→ **TEXT BLOCK**
-- Start --

Marriage is more than a legal relationship. It is a union of finances as well. Money problems are always one of the top reasons for divorce. There is no question that money problems can erode the fabric of relationships.
The circumstances of every divorce are different, of course, but in many cases, untangling the finances in a divorce is a large part of the battle. Divorce, however, doesn’t fix those money problems. In fact, it often creates additional ones for each spouse—particularly if there’s only one financial breadwinner.
Most people want to emerge financially separated from their former spouses. The process is wrought with emotion during a time when important decisions need to be made. Often, those going through divorce get tied up in the grieving process and fail to make good decisions regarding their finances and credit.
As financial professionals, it behooves us to identify and reduce the financial stress factors plaguing divorce-bound clients by helping them develop better communication strategies about their finances and money problem-solving techniques. In the case of money problems, divorce is a permanent solution to what may be a temporary problem.
Many couples going through a divorce have some form of debt in their lives. Before a divorce is final, each party is expected to fully disclose their financial information to each other and to the court. This data falls into four categories – income, debt, assets and expense.
Each party should gather this information, run a credit report, and provide any relevant financial information before they can negotiate the financial terms of their divorce. Clients should be prepared to expose themselves financially. Whether it’s to their lawyer, soon to be ex-spouse lawyer, or a judge, they will be expected to reveal all the details of their financials. For many individuals, this could be very uncomfortable, especially if they are ashamed of something or have been hiding something that they would prefer not to disclose. As a mediator, it is my job to help the parties understand that the information is essential and will be used to calculate income, expenses, what they own (jointly and personally) and what they owe (jointly and personally).
The accuracy of the collected information is essential to a successful mediation so as to achieve a financially fair and equitable settlement and to determine appropriate amounts of child support and or spousal support, if applicable. Inaccurate or incomplete financial information can create problems for the client, their spouse, and their children in the long run, and may delay the process of settlement, which causes higher than anticipated legal and other fees.

-- End --

List the categories into which the text on divorce and finances sorts the financial information each party must disclose. The lines that follow have no connection to the text on divorce and finances.

→ **GIVEN DATA**

-- Start --

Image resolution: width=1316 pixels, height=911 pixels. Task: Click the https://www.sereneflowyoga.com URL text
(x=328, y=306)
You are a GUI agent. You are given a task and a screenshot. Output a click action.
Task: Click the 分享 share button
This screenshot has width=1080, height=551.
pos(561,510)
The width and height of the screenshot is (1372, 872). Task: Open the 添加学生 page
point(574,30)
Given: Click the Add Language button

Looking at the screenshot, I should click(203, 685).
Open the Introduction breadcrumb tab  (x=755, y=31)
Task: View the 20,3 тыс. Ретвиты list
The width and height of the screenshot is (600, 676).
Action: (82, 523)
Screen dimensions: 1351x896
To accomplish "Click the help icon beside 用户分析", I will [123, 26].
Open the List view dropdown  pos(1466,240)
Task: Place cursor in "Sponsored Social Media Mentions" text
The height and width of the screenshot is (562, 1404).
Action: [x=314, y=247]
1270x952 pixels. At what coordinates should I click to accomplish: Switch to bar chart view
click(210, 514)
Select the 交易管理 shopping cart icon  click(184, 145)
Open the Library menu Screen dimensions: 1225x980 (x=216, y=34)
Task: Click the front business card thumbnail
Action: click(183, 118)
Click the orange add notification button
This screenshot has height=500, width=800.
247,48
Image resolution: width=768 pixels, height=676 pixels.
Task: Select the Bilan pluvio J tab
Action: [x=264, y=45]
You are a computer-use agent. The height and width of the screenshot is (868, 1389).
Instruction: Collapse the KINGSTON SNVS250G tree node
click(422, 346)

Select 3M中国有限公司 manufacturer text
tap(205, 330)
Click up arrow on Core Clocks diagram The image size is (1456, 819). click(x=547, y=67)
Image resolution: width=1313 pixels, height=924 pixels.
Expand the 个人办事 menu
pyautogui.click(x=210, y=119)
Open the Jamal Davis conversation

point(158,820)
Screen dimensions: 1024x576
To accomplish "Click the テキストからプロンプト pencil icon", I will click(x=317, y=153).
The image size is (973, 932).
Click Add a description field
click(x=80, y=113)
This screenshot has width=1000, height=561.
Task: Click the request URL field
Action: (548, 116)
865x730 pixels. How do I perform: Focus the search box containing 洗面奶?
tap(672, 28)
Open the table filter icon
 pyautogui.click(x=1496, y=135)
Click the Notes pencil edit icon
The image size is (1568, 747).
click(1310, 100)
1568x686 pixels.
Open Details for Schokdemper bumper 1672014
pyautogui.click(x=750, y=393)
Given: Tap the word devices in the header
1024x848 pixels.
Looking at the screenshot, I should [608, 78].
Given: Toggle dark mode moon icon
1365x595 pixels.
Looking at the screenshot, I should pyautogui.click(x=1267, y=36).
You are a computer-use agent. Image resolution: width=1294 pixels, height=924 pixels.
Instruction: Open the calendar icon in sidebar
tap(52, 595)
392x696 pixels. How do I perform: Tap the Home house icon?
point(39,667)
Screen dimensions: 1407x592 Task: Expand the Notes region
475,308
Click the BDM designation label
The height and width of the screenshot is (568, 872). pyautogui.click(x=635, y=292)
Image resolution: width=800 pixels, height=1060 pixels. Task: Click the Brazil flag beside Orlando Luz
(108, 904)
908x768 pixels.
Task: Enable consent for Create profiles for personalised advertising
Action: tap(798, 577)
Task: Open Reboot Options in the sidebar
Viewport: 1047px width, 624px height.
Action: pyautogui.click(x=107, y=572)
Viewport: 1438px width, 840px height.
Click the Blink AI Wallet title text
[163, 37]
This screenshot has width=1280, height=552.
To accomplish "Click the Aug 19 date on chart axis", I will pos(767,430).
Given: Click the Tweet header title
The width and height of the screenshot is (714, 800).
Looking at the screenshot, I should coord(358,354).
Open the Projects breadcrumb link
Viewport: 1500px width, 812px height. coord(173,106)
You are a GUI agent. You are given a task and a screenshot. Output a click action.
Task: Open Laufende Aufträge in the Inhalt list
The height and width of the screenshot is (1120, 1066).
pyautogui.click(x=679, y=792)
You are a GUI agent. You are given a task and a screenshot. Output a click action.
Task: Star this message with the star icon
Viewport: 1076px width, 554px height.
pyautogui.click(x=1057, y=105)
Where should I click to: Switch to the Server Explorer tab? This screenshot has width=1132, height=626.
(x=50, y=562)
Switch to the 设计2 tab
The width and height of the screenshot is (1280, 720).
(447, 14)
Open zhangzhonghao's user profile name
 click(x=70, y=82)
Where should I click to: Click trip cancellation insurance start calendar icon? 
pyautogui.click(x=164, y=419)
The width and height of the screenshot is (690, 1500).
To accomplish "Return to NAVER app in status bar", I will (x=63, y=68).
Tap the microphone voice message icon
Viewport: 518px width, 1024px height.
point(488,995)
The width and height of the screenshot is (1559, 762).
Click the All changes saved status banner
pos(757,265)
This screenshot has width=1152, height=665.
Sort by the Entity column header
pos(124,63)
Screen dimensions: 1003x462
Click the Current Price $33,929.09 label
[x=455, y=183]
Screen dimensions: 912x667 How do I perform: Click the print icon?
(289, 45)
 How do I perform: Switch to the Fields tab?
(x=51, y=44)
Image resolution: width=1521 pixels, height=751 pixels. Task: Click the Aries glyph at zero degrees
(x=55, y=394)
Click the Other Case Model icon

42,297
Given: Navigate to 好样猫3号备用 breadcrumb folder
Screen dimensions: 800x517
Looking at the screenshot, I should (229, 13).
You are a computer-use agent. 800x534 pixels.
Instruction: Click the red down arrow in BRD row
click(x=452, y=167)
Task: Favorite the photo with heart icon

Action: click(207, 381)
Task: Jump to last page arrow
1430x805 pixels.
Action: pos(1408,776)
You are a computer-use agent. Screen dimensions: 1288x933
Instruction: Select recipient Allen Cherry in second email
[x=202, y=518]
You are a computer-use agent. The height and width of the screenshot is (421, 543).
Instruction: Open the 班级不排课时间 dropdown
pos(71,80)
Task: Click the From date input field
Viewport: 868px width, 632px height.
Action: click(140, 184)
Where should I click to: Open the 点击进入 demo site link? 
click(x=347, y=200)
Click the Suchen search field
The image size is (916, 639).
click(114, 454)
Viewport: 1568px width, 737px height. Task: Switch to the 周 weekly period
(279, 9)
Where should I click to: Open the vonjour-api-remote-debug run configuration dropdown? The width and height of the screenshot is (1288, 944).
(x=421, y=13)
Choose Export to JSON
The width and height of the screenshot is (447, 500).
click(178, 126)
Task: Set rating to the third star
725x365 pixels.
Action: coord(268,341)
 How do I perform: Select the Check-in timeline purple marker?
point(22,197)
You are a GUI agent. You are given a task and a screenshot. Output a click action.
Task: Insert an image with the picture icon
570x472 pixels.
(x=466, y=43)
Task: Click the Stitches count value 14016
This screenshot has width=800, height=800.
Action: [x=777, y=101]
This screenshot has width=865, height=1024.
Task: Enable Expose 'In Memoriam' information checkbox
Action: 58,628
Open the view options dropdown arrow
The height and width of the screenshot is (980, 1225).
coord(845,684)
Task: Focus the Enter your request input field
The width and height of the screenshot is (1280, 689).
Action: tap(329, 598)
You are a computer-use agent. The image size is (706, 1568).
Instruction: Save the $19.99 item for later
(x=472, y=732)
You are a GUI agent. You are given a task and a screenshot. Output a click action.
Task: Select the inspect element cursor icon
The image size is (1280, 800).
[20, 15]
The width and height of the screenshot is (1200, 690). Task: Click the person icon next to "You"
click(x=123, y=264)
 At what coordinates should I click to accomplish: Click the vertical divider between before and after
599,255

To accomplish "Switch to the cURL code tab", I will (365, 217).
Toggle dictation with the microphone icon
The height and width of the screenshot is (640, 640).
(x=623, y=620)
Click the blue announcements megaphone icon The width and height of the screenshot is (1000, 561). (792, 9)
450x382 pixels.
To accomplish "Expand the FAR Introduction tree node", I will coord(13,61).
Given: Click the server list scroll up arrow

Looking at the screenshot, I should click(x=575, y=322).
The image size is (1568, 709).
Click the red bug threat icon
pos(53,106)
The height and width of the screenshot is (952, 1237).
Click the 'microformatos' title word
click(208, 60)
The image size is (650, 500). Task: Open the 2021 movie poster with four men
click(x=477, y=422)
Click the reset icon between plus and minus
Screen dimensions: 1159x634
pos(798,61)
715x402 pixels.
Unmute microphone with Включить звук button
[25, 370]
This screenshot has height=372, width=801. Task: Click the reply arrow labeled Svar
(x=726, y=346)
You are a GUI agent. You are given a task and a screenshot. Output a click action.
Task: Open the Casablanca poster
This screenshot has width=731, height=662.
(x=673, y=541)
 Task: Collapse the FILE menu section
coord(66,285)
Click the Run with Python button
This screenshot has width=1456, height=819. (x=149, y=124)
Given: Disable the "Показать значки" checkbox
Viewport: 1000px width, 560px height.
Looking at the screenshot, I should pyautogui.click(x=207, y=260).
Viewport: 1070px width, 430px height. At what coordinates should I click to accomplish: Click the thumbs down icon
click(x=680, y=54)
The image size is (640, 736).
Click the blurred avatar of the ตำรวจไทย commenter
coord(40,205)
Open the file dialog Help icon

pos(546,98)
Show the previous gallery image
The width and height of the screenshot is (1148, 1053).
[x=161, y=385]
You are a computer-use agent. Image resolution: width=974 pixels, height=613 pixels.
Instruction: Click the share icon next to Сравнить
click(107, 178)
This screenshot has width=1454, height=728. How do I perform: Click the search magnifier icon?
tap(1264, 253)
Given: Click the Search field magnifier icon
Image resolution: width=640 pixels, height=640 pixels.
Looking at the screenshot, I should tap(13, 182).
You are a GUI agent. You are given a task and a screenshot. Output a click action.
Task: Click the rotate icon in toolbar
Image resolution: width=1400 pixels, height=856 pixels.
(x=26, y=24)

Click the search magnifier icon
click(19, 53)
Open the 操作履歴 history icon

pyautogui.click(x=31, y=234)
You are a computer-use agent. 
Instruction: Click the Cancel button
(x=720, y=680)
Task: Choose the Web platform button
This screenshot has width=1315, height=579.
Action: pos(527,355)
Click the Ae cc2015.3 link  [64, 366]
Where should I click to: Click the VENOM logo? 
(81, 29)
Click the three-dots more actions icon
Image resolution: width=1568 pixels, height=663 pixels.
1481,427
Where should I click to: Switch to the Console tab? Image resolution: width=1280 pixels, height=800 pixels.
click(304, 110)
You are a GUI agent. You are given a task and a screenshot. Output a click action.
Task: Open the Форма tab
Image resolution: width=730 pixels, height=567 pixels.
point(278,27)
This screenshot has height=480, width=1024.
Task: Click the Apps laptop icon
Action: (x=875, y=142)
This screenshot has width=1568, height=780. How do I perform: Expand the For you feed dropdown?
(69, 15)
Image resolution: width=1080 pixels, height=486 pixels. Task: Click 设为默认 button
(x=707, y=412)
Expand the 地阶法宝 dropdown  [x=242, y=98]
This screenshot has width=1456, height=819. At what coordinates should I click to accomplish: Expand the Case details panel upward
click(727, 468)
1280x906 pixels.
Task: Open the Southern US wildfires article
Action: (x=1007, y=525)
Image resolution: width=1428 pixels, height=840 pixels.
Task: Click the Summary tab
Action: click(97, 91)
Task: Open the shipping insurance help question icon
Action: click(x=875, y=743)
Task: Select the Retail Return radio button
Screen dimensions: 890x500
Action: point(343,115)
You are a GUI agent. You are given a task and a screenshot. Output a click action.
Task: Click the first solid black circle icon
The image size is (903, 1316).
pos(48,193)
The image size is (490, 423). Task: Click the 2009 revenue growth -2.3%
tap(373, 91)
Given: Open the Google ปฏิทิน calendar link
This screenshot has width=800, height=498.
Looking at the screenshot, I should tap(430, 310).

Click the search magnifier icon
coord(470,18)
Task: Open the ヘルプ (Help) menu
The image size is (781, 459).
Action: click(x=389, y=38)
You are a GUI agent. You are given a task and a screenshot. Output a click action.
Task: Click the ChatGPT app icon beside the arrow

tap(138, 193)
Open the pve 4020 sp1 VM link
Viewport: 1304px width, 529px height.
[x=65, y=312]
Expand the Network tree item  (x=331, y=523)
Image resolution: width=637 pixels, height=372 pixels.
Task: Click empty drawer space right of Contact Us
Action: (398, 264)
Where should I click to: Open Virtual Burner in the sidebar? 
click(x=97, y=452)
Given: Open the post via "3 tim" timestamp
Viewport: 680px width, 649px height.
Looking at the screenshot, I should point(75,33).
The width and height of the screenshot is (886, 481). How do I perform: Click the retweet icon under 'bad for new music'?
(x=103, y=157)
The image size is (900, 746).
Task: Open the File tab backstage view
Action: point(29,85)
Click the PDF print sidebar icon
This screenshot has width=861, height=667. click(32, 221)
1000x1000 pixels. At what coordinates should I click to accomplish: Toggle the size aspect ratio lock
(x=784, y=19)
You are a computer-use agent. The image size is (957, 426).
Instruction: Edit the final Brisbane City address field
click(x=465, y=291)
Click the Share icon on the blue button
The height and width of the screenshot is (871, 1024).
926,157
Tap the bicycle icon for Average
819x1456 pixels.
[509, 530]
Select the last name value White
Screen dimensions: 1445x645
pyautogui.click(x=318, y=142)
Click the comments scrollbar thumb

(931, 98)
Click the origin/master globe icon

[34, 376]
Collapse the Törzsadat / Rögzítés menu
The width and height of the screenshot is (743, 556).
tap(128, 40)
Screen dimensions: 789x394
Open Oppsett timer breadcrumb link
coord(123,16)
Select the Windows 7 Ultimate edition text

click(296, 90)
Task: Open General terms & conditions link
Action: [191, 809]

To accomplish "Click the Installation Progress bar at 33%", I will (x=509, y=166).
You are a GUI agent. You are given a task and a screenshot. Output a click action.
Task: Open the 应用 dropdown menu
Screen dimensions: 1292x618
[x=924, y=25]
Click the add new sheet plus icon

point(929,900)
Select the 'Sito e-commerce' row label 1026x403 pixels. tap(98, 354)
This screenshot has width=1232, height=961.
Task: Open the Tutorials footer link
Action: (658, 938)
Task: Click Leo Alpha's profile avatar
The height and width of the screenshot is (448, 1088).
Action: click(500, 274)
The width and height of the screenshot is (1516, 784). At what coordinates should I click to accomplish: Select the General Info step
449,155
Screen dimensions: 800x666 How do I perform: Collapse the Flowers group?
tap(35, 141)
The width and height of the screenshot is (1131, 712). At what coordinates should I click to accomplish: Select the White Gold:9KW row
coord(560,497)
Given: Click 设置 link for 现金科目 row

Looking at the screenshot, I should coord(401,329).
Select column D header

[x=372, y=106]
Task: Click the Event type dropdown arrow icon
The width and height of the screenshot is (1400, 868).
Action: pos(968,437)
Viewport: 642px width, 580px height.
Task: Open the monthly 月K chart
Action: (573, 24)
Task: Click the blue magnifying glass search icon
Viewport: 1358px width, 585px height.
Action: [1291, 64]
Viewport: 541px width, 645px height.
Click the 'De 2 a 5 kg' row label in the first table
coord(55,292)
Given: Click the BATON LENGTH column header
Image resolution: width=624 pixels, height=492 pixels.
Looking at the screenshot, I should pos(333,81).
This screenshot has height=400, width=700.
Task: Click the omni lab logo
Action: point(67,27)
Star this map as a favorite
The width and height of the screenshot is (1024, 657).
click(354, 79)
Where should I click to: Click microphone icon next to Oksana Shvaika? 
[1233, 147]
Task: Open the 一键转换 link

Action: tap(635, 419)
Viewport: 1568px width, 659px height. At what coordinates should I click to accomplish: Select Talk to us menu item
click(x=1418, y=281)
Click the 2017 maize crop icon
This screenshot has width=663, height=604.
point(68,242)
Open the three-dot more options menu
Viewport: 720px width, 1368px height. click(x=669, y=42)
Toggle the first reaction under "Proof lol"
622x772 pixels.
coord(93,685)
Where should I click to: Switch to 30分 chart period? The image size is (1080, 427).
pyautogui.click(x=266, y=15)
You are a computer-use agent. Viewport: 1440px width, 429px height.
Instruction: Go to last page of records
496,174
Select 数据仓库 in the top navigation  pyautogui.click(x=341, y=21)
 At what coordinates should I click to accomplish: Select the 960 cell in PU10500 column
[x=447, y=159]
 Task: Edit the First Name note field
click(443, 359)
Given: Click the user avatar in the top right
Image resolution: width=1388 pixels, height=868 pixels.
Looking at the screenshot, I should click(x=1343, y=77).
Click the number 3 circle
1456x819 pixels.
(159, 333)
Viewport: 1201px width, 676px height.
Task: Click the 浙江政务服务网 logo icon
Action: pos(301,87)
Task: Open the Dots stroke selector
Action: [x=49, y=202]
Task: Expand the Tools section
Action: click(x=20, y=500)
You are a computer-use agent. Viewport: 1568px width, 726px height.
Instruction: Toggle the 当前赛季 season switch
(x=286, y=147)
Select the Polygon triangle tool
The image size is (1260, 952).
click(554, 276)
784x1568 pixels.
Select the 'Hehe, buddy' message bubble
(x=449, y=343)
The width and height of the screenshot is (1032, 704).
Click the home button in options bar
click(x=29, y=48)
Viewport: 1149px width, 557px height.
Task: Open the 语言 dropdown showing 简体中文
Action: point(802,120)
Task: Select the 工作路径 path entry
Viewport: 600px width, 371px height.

-- End --

→ **COMPLETE ANSWER**
Income, debt, assets, expense